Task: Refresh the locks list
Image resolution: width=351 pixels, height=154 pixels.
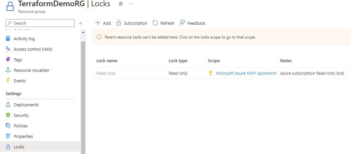Action: (163, 23)
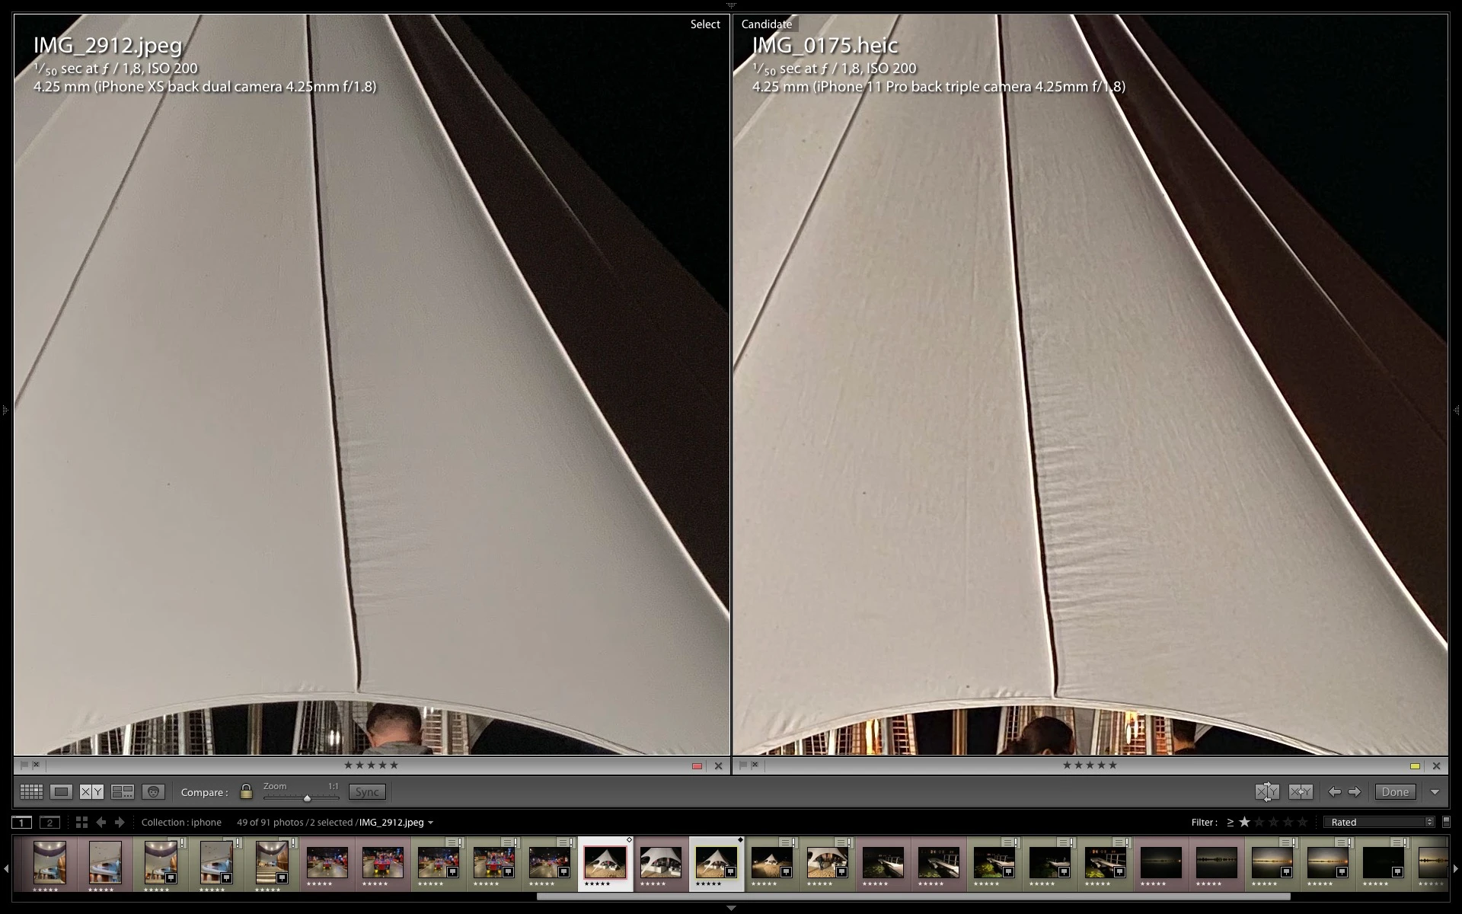Show the main window display 1

[x=22, y=822]
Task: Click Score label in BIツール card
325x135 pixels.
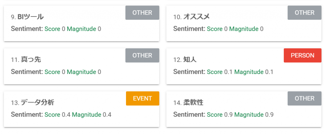Action: (x=52, y=29)
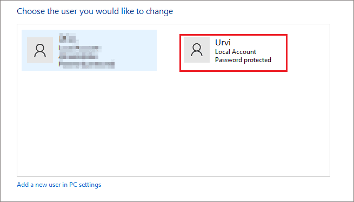Click the 'Choose the user you would like to change' heading
The height and width of the screenshot is (202, 354).
click(x=95, y=11)
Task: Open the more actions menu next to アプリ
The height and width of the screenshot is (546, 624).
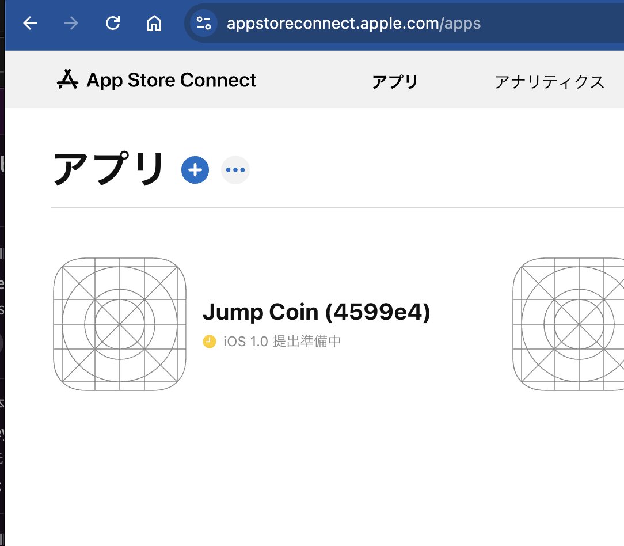Action: (x=235, y=170)
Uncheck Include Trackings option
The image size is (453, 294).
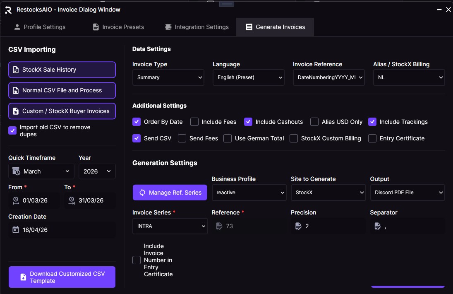(372, 122)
◆ ◆ ◆ ◆ ◆ ◆ ◆
WORK REQUEST. Copy only what lies between the start of the listing above and the line containing "Task: Click Score label in BIツール card", inclusive of both ends, exactly as written, and drop the pictures.

COMPLETED EXERCISE.
Task: Refresh the locks list
Image resolution: width=351 pixels, height=154 pixels.
Action: (163, 23)
Show the main window display 1

[x=22, y=822]
Task: Click Score label in BIツール card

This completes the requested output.